Clermont-Ferrand

The city where Michelin is headquartered prompts an uncomprehending Pourquoi? from any Frenchman or woman who learns that you plan to spend some time there. It is not distinguished in any way, although its Cathédrale de Notre-Dame-de-l’Assomption (we did not visit) reputedly has stained-glass windows of the same origin as those in Paris’s magnificent Ste-Chapelle.

We used the town as a stop-over during two long drives to places further south. On our first stop-over, we thoughtlessly decided to explore the town on Sunday evening and found the town center utterly deserted and shuttered over.

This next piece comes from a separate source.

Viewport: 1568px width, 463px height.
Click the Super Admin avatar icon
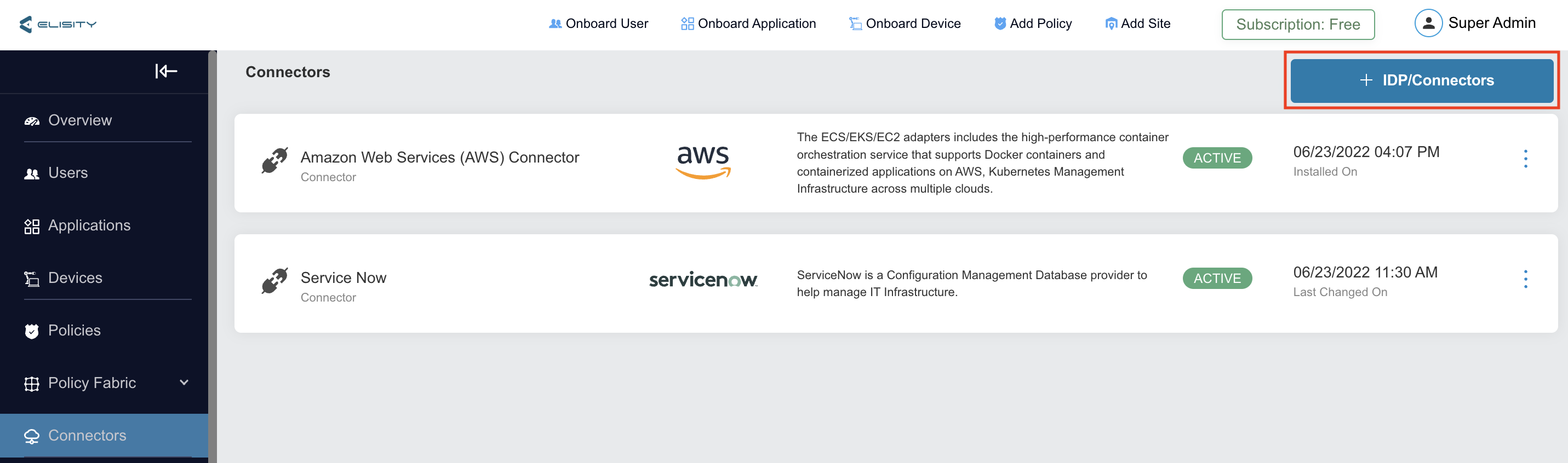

On the second occasion, we drove up to the hotel, had dinner at a nearby restaurant, and left early next morning without as much as a glance around.

Places to Eat

Le Serin ♥, on Avenue Albert-Elisabeth, not far from the main train station, is a very pleasant small eatery. Most of the patrons look like they are locals. The menu is not very extensive and stresses regional cuisine. We all had a very nice steak with ratatouille for the main course, preceded by various appetizers. Unhurried but friendly service, with a little bit of English spoken. Prix-fixe menu: €18.50. Our overall damage, which includes various drinks: €82 for a party of four. Last visit: Summer 2008.